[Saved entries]
⟨

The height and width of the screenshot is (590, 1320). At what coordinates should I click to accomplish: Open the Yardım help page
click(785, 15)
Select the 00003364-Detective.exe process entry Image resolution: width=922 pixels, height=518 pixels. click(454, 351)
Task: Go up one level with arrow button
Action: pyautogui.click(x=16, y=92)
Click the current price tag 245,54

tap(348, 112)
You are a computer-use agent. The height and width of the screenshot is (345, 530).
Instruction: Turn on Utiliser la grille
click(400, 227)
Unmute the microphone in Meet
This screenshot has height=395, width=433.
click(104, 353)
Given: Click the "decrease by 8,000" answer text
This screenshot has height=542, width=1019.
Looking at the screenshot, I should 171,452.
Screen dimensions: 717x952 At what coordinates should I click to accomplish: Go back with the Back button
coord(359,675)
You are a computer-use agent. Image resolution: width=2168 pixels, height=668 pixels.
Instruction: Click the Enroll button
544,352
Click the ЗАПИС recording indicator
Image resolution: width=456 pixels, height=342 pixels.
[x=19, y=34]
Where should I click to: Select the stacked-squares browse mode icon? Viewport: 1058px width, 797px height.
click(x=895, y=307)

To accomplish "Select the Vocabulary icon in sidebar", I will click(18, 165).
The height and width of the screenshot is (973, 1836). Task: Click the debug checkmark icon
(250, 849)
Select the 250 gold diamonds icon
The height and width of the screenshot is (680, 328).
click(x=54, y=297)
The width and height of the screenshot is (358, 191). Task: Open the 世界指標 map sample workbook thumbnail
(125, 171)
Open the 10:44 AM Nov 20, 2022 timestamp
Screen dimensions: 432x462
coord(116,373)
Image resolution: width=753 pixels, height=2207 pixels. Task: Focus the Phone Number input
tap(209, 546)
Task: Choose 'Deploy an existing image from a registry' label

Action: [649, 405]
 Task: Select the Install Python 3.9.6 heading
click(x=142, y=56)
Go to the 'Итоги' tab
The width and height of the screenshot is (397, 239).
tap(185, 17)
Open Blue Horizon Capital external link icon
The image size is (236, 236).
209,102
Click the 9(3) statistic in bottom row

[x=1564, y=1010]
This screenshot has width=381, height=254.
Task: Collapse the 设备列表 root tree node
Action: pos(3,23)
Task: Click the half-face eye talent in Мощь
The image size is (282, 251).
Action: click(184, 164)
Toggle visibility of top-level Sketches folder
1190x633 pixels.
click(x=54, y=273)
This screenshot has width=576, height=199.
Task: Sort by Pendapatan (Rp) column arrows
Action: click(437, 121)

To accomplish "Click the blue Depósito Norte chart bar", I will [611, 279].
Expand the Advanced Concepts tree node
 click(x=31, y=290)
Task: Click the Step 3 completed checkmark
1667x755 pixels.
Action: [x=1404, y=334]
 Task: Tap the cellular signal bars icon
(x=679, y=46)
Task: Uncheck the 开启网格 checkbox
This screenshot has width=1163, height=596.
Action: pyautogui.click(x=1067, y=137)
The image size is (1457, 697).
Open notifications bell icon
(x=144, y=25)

⟩

What you have to do
Reproduce the entries exactly, but only from their first line to the line holding "Go to the 'Итоги' tab", with that last line kept.

Result
The height and width of the screenshot is (590, 1320). At what coordinates should I click to accomplish: Open the Yardım help page
click(785, 15)
Select the 00003364-Detective.exe process entry Image resolution: width=922 pixels, height=518 pixels. click(454, 351)
Task: Go up one level with arrow button
Action: pyautogui.click(x=16, y=92)
Click the current price tag 245,54

tap(348, 112)
You are a computer-use agent. The height and width of the screenshot is (345, 530).
Instruction: Turn on Utiliser la grille
click(400, 227)
Unmute the microphone in Meet
This screenshot has height=395, width=433.
click(104, 353)
Given: Click the "decrease by 8,000" answer text
This screenshot has height=542, width=1019.
Looking at the screenshot, I should 171,452.
Screen dimensions: 717x952 At what coordinates should I click to accomplish: Go back with the Back button
coord(359,675)
You are a computer-use agent. Image resolution: width=2168 pixels, height=668 pixels.
Instruction: Click the Enroll button
544,352
Click the ЗАПИС recording indicator
Image resolution: width=456 pixels, height=342 pixels.
[x=19, y=34]
Where should I click to: Select the stacked-squares browse mode icon? Viewport: 1058px width, 797px height.
click(x=895, y=307)

To accomplish "Select the Vocabulary icon in sidebar", I will click(18, 165).
The height and width of the screenshot is (973, 1836). Task: Click the debug checkmark icon
(250, 849)
Select the 250 gold diamonds icon
The height and width of the screenshot is (680, 328).
click(x=54, y=297)
The width and height of the screenshot is (358, 191). Task: Open the 世界指標 map sample workbook thumbnail
(125, 171)
Open the 10:44 AM Nov 20, 2022 timestamp
Screen dimensions: 432x462
coord(116,373)
Image resolution: width=753 pixels, height=2207 pixels. Task: Focus the Phone Number input
tap(209, 546)
Task: Choose 'Deploy an existing image from a registry' label

Action: [649, 405]
 Task: Select the Install Python 3.9.6 heading
click(x=142, y=56)
Go to the 'Итоги' tab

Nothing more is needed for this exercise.